§ **Exercise instructions**:
Quote verbatim the lines of the records beginning with the line that contains "Click the 360kg weight value" and running through the line that contains "click(709, 22)".

────────

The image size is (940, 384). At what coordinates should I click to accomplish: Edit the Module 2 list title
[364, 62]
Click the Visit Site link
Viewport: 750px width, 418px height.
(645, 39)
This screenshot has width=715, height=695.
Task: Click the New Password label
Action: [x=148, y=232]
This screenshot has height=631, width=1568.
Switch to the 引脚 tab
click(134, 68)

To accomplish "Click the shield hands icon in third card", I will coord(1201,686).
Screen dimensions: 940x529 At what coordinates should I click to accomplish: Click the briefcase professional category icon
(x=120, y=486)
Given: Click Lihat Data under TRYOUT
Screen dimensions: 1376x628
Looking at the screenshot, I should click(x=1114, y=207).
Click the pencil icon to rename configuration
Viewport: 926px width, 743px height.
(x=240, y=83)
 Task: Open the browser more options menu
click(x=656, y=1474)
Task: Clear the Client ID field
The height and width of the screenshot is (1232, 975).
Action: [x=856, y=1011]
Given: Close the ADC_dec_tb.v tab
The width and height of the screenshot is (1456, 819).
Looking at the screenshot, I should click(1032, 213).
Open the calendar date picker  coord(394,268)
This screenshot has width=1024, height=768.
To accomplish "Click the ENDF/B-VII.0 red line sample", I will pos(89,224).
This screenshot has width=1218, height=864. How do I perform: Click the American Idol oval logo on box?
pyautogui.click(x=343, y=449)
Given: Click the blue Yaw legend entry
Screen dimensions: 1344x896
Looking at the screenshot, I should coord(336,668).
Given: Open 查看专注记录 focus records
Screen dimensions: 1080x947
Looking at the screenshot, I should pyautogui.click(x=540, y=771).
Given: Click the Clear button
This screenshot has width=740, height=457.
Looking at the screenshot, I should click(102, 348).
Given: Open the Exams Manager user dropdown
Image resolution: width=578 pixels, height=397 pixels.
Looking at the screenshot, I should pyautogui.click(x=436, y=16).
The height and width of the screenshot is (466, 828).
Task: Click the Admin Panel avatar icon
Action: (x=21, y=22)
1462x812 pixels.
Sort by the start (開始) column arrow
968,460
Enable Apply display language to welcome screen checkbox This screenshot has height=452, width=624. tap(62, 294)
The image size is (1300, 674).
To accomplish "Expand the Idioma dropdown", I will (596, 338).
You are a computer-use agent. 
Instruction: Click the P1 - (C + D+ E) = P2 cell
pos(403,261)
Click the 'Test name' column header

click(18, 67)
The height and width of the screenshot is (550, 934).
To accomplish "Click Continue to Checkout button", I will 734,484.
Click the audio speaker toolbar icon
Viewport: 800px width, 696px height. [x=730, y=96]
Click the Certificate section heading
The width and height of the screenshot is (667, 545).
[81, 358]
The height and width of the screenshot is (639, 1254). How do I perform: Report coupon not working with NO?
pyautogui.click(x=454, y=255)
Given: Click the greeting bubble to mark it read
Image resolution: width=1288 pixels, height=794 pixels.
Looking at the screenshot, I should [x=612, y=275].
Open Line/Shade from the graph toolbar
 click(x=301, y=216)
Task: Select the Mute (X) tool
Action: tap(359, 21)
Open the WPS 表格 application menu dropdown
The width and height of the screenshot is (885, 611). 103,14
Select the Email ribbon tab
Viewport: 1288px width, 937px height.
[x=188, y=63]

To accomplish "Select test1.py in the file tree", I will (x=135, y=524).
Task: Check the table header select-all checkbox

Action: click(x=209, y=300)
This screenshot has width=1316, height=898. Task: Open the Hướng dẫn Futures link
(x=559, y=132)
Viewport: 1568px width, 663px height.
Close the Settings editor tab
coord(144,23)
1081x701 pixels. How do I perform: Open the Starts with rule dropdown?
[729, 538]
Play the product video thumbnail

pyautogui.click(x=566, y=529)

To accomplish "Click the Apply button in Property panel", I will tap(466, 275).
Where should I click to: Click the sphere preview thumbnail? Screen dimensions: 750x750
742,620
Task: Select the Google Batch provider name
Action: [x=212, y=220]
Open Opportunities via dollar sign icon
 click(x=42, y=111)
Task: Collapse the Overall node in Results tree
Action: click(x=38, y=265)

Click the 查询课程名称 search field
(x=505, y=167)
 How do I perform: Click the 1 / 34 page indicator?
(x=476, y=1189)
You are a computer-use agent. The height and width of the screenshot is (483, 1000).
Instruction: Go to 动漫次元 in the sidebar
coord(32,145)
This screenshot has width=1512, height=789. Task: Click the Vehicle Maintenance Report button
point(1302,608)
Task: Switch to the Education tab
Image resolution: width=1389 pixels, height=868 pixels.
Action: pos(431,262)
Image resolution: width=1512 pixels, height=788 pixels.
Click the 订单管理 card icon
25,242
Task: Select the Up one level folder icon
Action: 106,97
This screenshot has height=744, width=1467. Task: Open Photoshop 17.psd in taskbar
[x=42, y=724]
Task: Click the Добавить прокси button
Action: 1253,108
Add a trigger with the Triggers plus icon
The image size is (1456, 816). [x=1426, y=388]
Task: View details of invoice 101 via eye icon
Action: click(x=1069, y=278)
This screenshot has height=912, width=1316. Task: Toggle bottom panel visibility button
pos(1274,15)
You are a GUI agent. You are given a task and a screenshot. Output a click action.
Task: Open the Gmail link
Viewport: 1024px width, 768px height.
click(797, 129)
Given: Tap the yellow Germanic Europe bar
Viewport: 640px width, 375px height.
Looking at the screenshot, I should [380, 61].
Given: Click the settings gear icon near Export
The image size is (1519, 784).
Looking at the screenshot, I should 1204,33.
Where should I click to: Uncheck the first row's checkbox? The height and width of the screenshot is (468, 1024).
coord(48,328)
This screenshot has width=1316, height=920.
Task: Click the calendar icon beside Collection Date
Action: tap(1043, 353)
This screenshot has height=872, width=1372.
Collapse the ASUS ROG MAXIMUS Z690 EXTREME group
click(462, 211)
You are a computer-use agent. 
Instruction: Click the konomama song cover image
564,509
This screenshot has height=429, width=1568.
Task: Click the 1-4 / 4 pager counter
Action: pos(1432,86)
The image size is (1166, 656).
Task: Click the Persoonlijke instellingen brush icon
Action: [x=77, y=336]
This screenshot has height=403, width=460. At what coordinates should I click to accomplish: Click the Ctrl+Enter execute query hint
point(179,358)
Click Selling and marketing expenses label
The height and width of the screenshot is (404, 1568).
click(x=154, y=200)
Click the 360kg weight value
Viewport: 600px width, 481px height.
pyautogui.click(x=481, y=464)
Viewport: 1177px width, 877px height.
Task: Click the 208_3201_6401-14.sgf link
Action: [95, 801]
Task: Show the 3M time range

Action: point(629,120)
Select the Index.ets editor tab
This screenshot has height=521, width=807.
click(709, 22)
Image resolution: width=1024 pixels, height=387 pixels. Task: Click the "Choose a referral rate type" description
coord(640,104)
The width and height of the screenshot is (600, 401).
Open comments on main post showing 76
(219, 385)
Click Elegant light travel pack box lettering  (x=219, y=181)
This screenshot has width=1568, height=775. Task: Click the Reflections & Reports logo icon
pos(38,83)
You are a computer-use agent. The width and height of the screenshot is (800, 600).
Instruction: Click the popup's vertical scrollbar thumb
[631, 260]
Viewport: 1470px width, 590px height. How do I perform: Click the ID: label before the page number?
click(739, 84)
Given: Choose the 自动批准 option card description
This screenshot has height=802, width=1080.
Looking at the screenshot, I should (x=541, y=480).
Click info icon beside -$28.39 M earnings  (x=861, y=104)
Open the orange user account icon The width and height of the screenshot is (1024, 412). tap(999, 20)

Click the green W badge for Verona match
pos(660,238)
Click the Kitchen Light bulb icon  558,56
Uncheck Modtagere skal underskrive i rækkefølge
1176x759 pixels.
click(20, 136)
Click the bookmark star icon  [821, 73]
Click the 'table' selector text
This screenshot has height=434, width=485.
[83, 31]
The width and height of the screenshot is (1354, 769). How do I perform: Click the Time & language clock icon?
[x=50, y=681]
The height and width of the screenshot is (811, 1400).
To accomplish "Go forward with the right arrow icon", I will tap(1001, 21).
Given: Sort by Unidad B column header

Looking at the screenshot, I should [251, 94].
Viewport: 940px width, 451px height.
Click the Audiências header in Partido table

────────

§ **Full response**:
Click the 360kg weight value
Viewport: 600px width, 481px height.
pyautogui.click(x=481, y=464)
Viewport: 1177px width, 877px height.
Task: Click the 208_3201_6401-14.sgf link
Action: [95, 801]
Task: Show the 3M time range

Action: point(629,120)
Select the Index.ets editor tab
This screenshot has height=521, width=807.
click(709, 22)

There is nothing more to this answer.